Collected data
*-*-*
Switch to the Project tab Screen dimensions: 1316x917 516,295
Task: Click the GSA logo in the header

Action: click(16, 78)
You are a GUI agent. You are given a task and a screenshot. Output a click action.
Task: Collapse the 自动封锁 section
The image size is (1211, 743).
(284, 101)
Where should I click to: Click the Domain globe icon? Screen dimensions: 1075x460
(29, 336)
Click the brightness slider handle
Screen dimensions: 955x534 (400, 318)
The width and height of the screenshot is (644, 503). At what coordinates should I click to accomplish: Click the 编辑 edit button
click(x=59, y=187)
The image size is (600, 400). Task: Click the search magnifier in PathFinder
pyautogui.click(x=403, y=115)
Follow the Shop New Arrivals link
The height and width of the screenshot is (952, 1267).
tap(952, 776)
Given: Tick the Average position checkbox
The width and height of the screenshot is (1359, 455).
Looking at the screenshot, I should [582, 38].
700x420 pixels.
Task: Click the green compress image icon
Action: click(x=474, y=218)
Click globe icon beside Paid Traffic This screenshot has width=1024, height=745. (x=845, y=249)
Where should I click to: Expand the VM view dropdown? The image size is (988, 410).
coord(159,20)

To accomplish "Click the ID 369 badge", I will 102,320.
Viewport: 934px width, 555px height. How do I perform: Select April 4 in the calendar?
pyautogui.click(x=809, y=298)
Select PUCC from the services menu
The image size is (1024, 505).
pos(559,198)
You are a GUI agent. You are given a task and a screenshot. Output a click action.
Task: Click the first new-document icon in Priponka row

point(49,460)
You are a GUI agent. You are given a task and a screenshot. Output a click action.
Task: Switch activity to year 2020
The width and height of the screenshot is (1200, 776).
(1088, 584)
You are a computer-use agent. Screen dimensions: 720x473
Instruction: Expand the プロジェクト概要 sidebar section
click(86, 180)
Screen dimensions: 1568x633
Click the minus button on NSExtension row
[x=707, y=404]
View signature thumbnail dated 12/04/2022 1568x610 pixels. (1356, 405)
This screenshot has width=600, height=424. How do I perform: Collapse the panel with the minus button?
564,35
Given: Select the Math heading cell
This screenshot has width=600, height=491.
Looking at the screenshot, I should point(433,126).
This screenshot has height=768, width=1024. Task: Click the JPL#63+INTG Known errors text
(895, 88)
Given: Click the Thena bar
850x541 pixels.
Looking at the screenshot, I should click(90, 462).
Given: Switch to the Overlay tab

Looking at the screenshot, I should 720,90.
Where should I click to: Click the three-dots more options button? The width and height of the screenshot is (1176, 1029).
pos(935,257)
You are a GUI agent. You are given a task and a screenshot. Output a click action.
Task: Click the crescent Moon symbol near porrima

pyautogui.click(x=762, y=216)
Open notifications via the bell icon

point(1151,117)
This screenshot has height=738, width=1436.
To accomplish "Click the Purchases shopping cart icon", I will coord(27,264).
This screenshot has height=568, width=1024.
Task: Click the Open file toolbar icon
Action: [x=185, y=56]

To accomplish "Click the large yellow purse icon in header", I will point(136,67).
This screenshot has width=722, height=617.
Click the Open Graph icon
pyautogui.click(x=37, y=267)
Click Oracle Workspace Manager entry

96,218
*-*-*
_WHAT YOU ARE ASKED TO DO_:
All entries should be transcribed verbatim.

_SOLUTION TO THE EXERCISE_:
Switch to the Project tab Screen dimensions: 1316x917 516,295
Task: Click the GSA logo in the header

Action: click(16, 78)
You are a GUI agent. You are given a task and a screenshot. Output a click action.
Task: Collapse the 自动封锁 section
The image size is (1211, 743).
(284, 101)
Where should I click to: Click the Domain globe icon? Screen dimensions: 1075x460
(29, 336)
Click the brightness slider handle
Screen dimensions: 955x534 (400, 318)
The width and height of the screenshot is (644, 503). At what coordinates should I click to accomplish: Click the 编辑 edit button
click(x=59, y=187)
The image size is (600, 400). Task: Click the search magnifier in PathFinder
pyautogui.click(x=403, y=115)
Follow the Shop New Arrivals link
The height and width of the screenshot is (952, 1267).
tap(952, 776)
Given: Tick the Average position checkbox
The width and height of the screenshot is (1359, 455).
Looking at the screenshot, I should [582, 38].
700x420 pixels.
Task: Click the green compress image icon
Action: click(x=474, y=218)
Click globe icon beside Paid Traffic This screenshot has width=1024, height=745. (x=845, y=249)
Where should I click to: Expand the VM view dropdown? The image size is (988, 410).
coord(159,20)

To accomplish "Click the ID 369 badge", I will 102,320.
Viewport: 934px width, 555px height. How do I perform: Select April 4 in the calendar?
pyautogui.click(x=809, y=298)
Select PUCC from the services menu
The image size is (1024, 505).
pos(559,198)
You are a GUI agent. You are given a task and a screenshot. Output a click action.
Task: Click the first new-document icon in Priponka row

point(49,460)
You are a GUI agent. You are given a task and a screenshot. Output a click action.
Task: Switch activity to year 2020
The width and height of the screenshot is (1200, 776).
(1088, 584)
You are a computer-use agent. Screen dimensions: 720x473
Instruction: Expand the プロジェクト概要 sidebar section
click(86, 180)
Screen dimensions: 1568x633
Click the minus button on NSExtension row
[x=707, y=404]
View signature thumbnail dated 12/04/2022 1568x610 pixels. (1356, 405)
This screenshot has width=600, height=424. How do I perform: Collapse the panel with the minus button?
564,35
Given: Select the Math heading cell
This screenshot has width=600, height=491.
Looking at the screenshot, I should point(433,126).
This screenshot has height=768, width=1024. Task: Click the JPL#63+INTG Known errors text
(895, 88)
Given: Click the Thena bar
850x541 pixels.
Looking at the screenshot, I should click(90, 462).
Given: Switch to the Overlay tab

Looking at the screenshot, I should 720,90.
Where should I click to: Click the three-dots more options button? The width and height of the screenshot is (1176, 1029).
pos(935,257)
You are a GUI agent. You are given a task and a screenshot. Output a click action.
Task: Click the crescent Moon symbol near porrima

pyautogui.click(x=762, y=216)
Open notifications via the bell icon

point(1151,117)
This screenshot has height=738, width=1436.
To accomplish "Click the Purchases shopping cart icon", I will coord(27,264).
This screenshot has height=568, width=1024.
Task: Click the Open file toolbar icon
Action: [x=185, y=56]

To accomplish "Click the large yellow purse icon in header", I will point(136,67).
This screenshot has width=722, height=617.
Click the Open Graph icon
pyautogui.click(x=37, y=267)
Click Oracle Workspace Manager entry

96,218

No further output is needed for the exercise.